Nifty Tourist Town: "Alpine" Helen, Georgia





For our spring break surprise destination trip for G, we wanted to reach Babyland General Hospital in Cleveland, Georgia.  Looking for a nearby place to stay, Kim found a place she'd heard of but had difficulty picturing: Alpine Helen, Georgia.  It turns out Helen is a lovely little tourist town that is constructed to look like a Busch Gardens-esque interpretation of Bavaria. It's actually so very Busch Gardens looking that G asked where the rides were.

Smaller than Gatlinburg, Tennessee, but bigger than Calabash, North Carolina, Helen was the perfect little base for our road trip and would also make a nice base for local hiking (and waterfall seeking) in North Georgia--there are several state parks very nearby and, for saving for when the kids are older, river tubing options.  The village has intriguing putt-putt places, many souvenir shops, some nifty boutique stores like Jolly's Toys, and a good number of German restaurants.  Allow for a few hours of shopping and strolling in town.  We enjoyed a modest German lunch at Hofer's of Helen, and Bodensee was also recommended to us as a quality option.

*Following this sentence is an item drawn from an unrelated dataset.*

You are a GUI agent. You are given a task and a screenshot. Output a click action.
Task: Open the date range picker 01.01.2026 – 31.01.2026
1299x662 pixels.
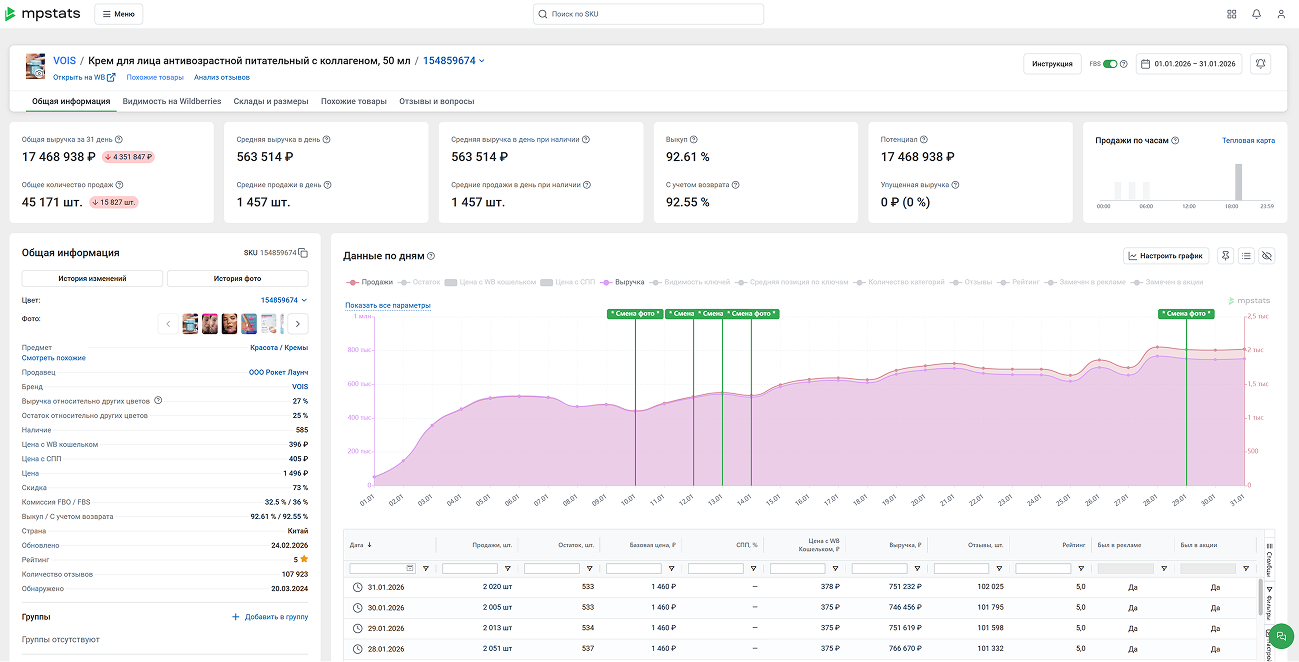(x=1189, y=64)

While there, don't miss Betty's IGA General Store, a nice stop for groceries that is a fun place to experience in itself.  Good news for travelling families: the highly imaginative, family-owned roadside attraction HO-scale model train exhibit Charlemagne's Kingdom is set to reopen.  Rumor had it was opening a few days after we left, meaning we'll have to go back.

If you go, know that Alpine Helen is off the beaten path.  GPS an exact address, don't expect a ton of mobile connectivity in some areas, and do expect to feel like you are in a rural environment near a hidden treasure--not an extremely advertised one.  In other words, there won't be a bunch of billboards guiding you in.  Once in town, there are plenty of nearly-equivalent hotels: we stayed at the modest but wonderful Quality Inn Helen, and the Heidi Motel also had a cute setup.  There's not a ton of family-appropriate nightlife, although there is a Huddle House 24/7 restaurant that had delightful service.  Expect to walk place-to-place in town, and check the town calendar for special events, notably Octoberfest and a hot air balloon event.  If traveling with small ones, you are close to Babyland General Hospital.  It was suggested that, when we return to the area, we explore the relatively-nearby Dahlonega Gold Museum as well.